Das war sie, die U23-Weltmeisterschaft der Ringer in Bukarest, unter dem Strich holten die deutschen Ringerinnen 2 Bronzemedaillen, die Männer gingen in beiden Stilarten leer aus.
Am letzten Kampftag hatte Lars Schäfle (86 kg/Freiburg-Haslach) nach seiner 0:10-Auftaktniederlage gegen den späteren Weltmeister Kamran Ghasempour (IRI) noch einmal die Chance, über die Hoffnungsrunde erneut ins Kampfgeschehen eingreifen zu können. Doch auch da setzte der Türke Arif Ozen dem letzten, im Rennen verbliebenen DRB-Starter am Sonntagnachmittag mit 7:2 ein Stoppzeichen.

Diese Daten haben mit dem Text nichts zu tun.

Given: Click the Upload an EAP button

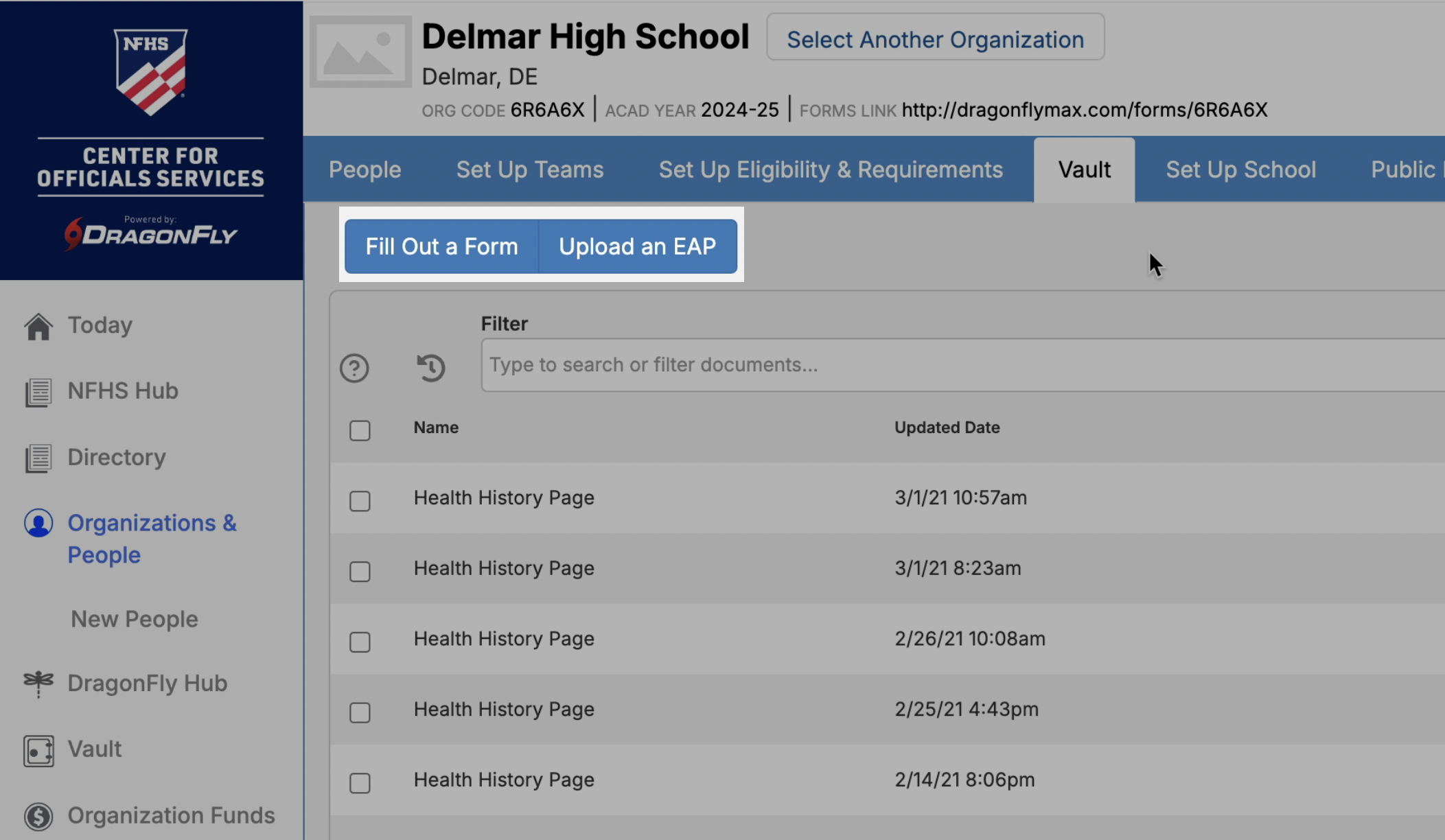Looking at the screenshot, I should click(x=637, y=246).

Nach Niklas Dorn (65 kg/KSC Hösbach) und Erik Thiele (97 kg/KAV Mansfelder Land), die bereits am Freitag ausgeschieden sind, unterlagen am Samstag auch Johann Steinforth (74 kg/RS Sudenburg/Magdeburg) und Ilja Matuhin (92 kg/1. Luckenwalder SC), die nicht mehr über die Hoffnungsrunde ins Kampfgeschehen eingreifen konnten, da ihre Kontrahenten das Finale verfehlten.Johann Steinforth verlor seinen Auftaktkampf gegen Andranik Gabrielyan (ARM) mit 3:3-Punkten, der sich noch bis ins kleine Finale kämpfte und den 5. Platz belegte, Ilja Matuhin unterlag gegen einen der sehr stark auftrumpfenden Iraner mit 0:11, sein Kontrahent Hossein Shahbazigazvar beendete die Weltmeisterschaft auf dem Bronzerang.

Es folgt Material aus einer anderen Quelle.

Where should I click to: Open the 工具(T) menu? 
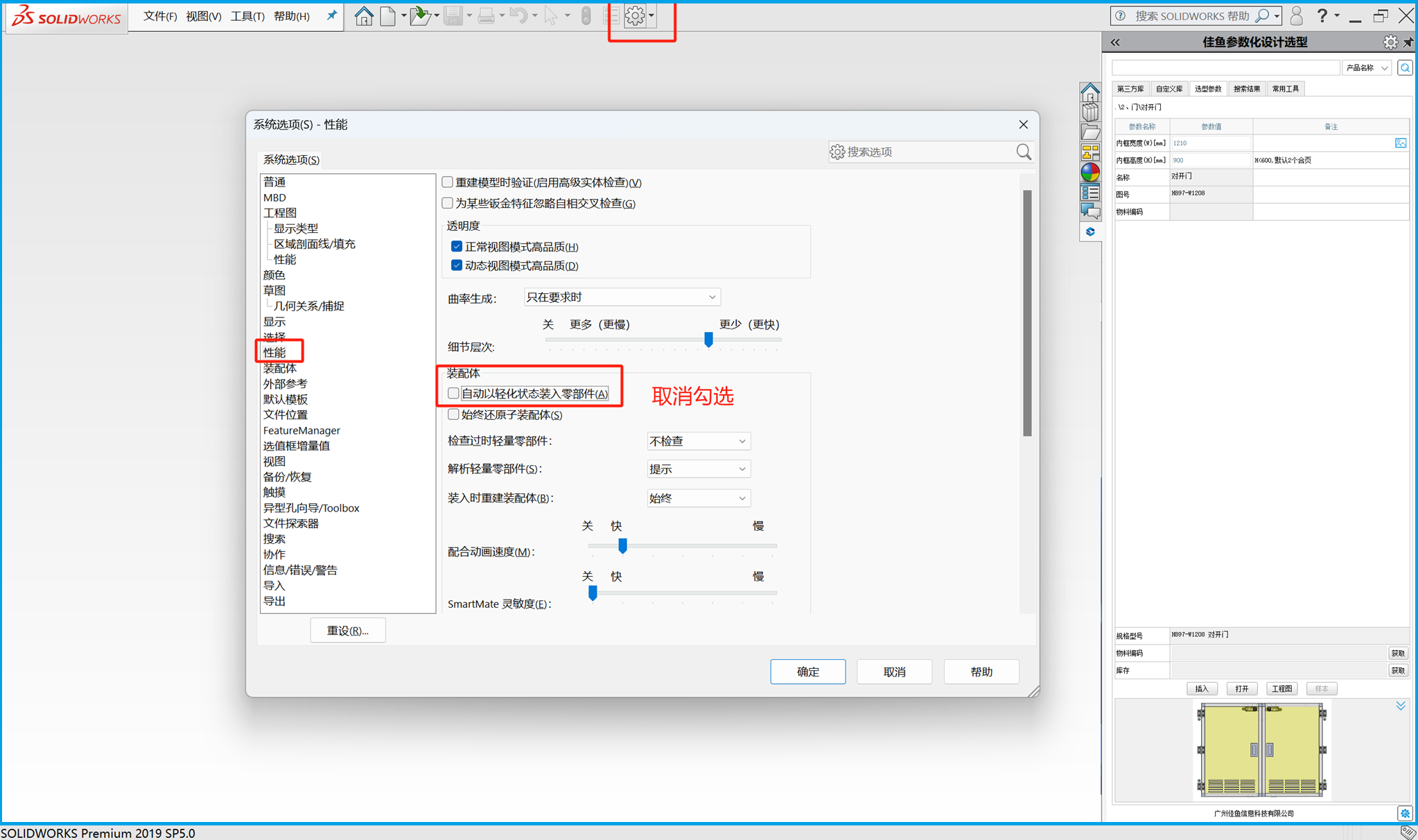pyautogui.click(x=247, y=16)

„Bei Johann Steinforth war sicherlich mehr drin, zumal er die entscheidenden Punkte erst kurz vor Kampfende abgibt, alle anderen Ringer trafen auf bessere Gegner, darunter dreimal Iran, das muss man sportlich einfach anerkennen, da sind wir noch zu weit weg“, so ein erstes Resümee von Bundestrainer Jürgen Scheibe.

Wir werden jetzt die Kämpfe analysieren und uns dann zielgerichtet auf das kommende Jahr vorbereiten, wo es dann in Astana (KAZ) auch schon um die ersten Olympiatickets geht“, so Scheibe mit Blick auf 2019.